O Sínodo para a Amazônia se apresenta como um momento que encerra riscos e oportunidades, segundo Víctor Codina, um dos colaboradores na elaboração do Instrumento de Trabalho, que deve ser divulgado nos próximos dias. A primeira dificuldade, segundo o jesuíta que vive na Bolívia há mais de 35 anos, é o fato de que "muitas pessoas, tanto fora quanto dentro da Igreja, não sabem o que significa um sínodo, nem sabem o que é a Amazônia, nem ouviu falar de um sínodo sobre a Amazônia."

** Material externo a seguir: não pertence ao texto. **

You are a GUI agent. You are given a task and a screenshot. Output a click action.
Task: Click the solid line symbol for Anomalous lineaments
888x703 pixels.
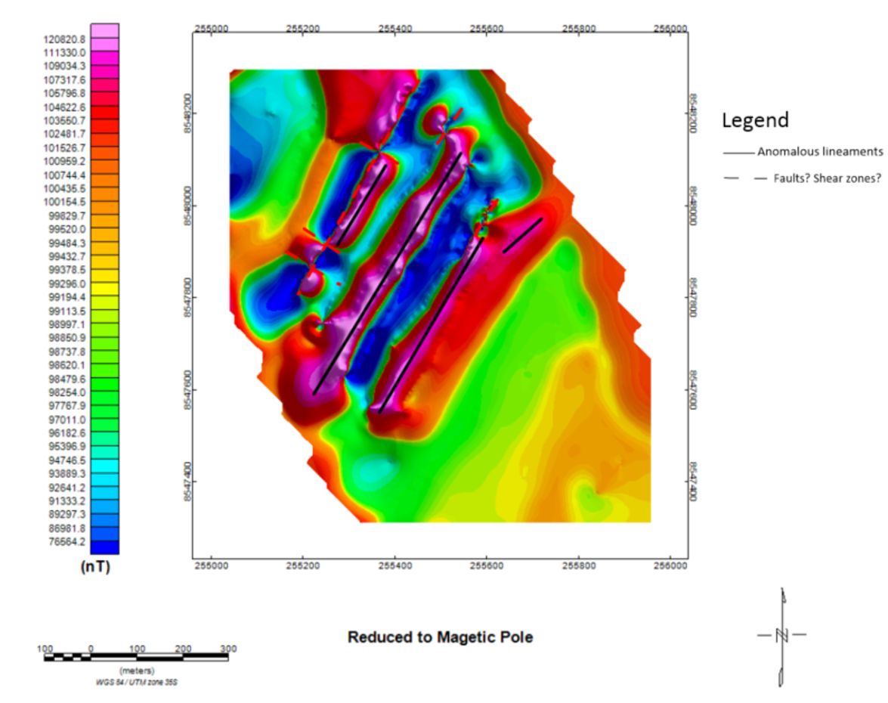(x=739, y=152)
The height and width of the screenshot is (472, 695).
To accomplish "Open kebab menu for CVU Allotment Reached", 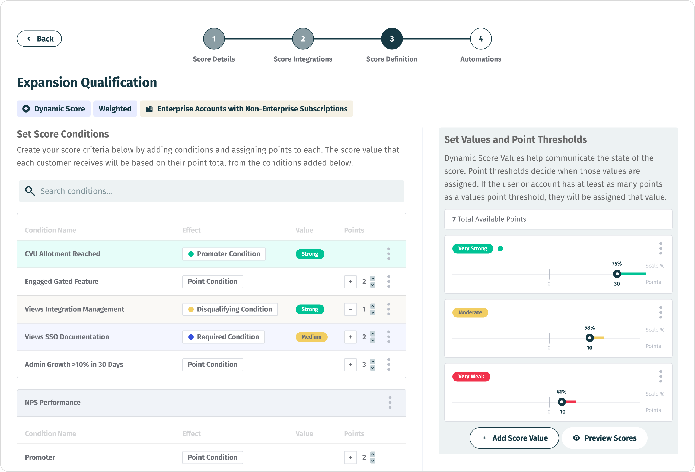I will click(388, 254).
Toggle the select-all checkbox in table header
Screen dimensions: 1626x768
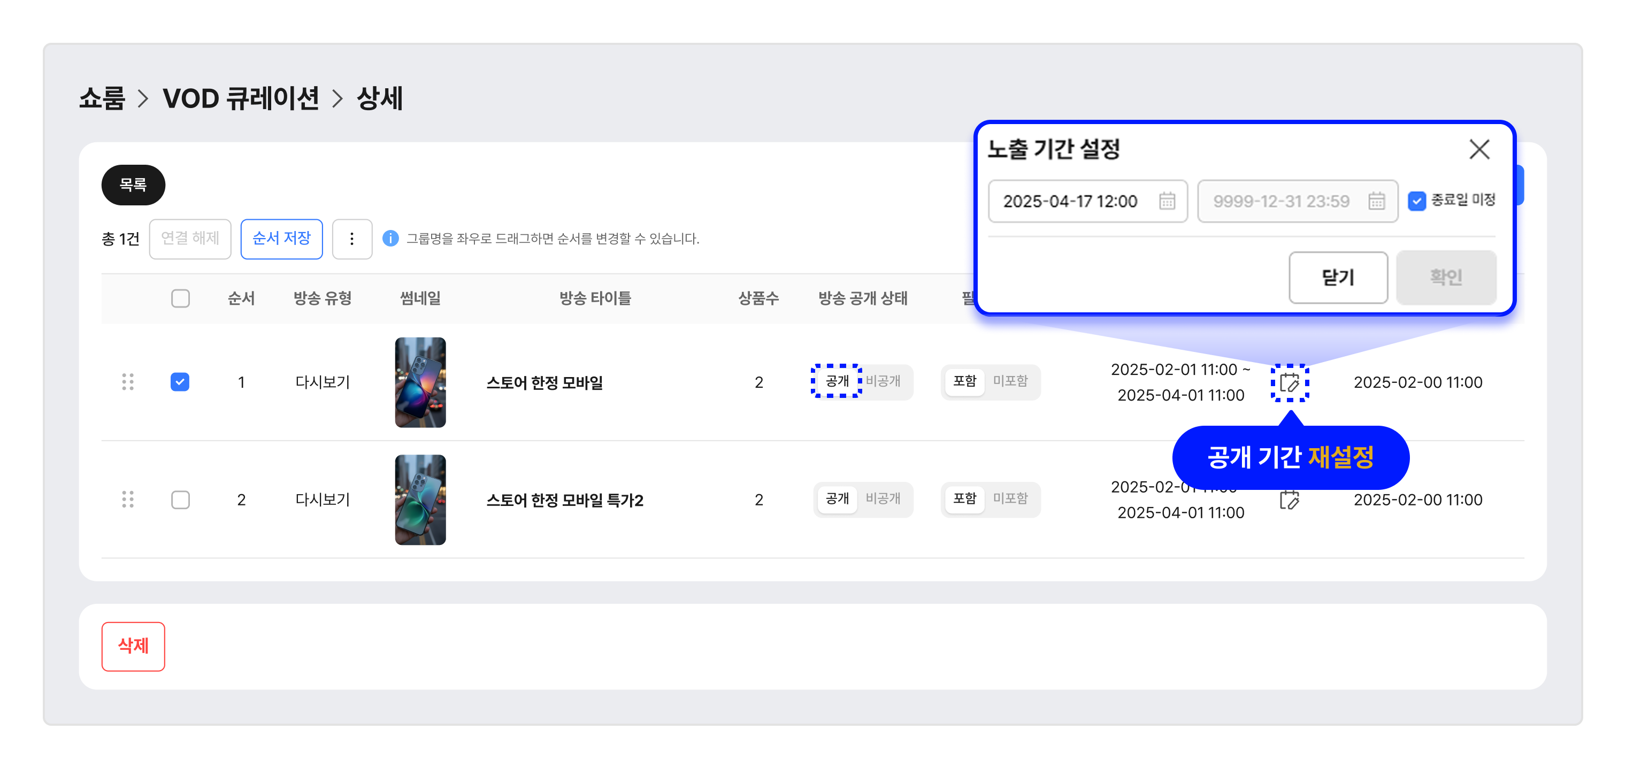click(181, 298)
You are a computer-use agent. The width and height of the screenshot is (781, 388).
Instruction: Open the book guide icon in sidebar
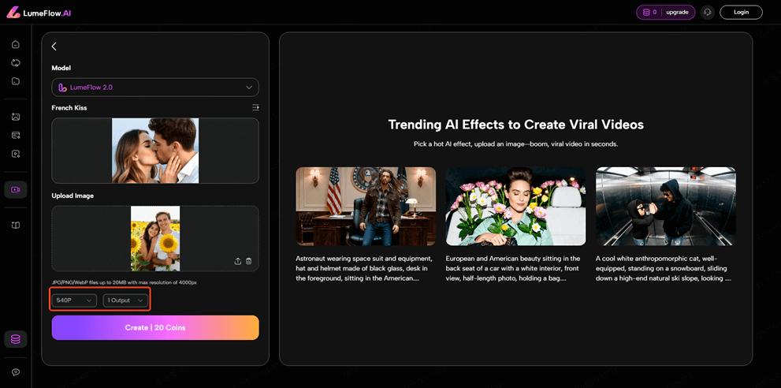pyautogui.click(x=16, y=226)
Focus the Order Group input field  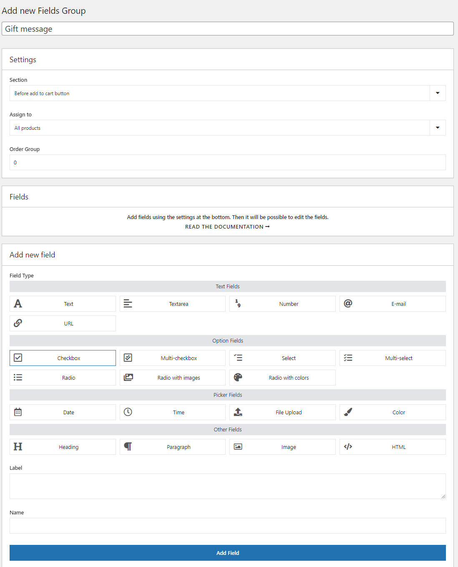228,162
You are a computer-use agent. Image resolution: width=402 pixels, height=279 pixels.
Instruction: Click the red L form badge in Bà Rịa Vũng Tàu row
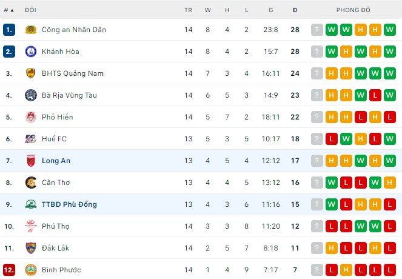pyautogui.click(x=375, y=95)
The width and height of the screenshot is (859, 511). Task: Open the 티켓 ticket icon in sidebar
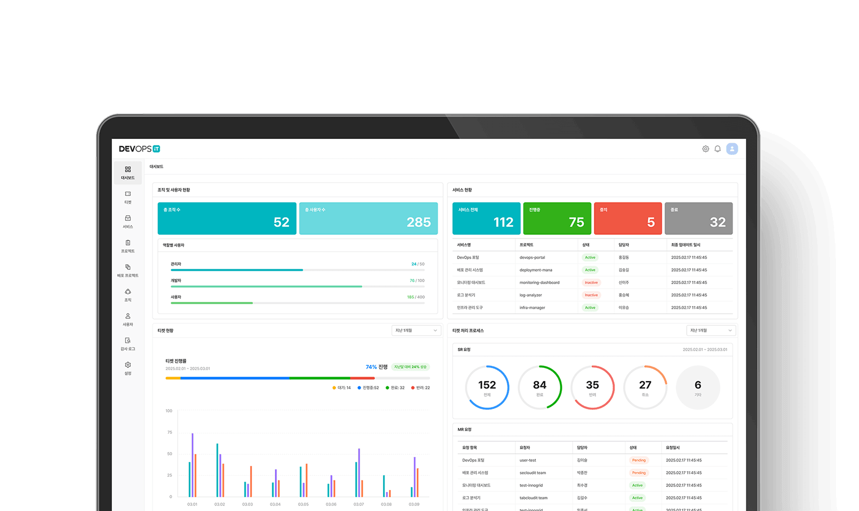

A reportagem é de Luis Miguel Modino.

Junto com isso, "outro risco é pensar que é um problema puramente territorial e local que não interessa ao resto da humanidade", diz Codina, ao qual acrescenta o fato de ignorar outros riscos, como a mineração (ilegal e legal), as empresas petrolíferas, madeireiras, monoculturas, megaprojetos hidráulicos, agrotóxicos, tráfico de drogas, grupos armados, agressões contra a cultura e identidade indígena. Tudo isso provoca expulsão, marginalização, perseguição e assassinatos dos povos indígenas.

A depredação da Amazônia com o endosso dos governos, que "concedem esses territórios às multinacionais para grandes ganhos econômicos", pode levar a "se sentirem ameaçados pelo sínodo e lançar campanhas contra", segundo o jesuíta, algo que em parte já está sendo feito, criticando as teorias científicas que advertem sobre as mudanças climáticas e as posições eclesiais que defendem a casa comum e os povos originários. Um dos mais atacados, é o Papa Francisco, reconhece Codina, de quem já se disse que é "comunista e herege, ingênuo, do terceiro mundo, que antes de aconselhar os outros, comece por reformar a Igreja manchada pelos abusos sexuais".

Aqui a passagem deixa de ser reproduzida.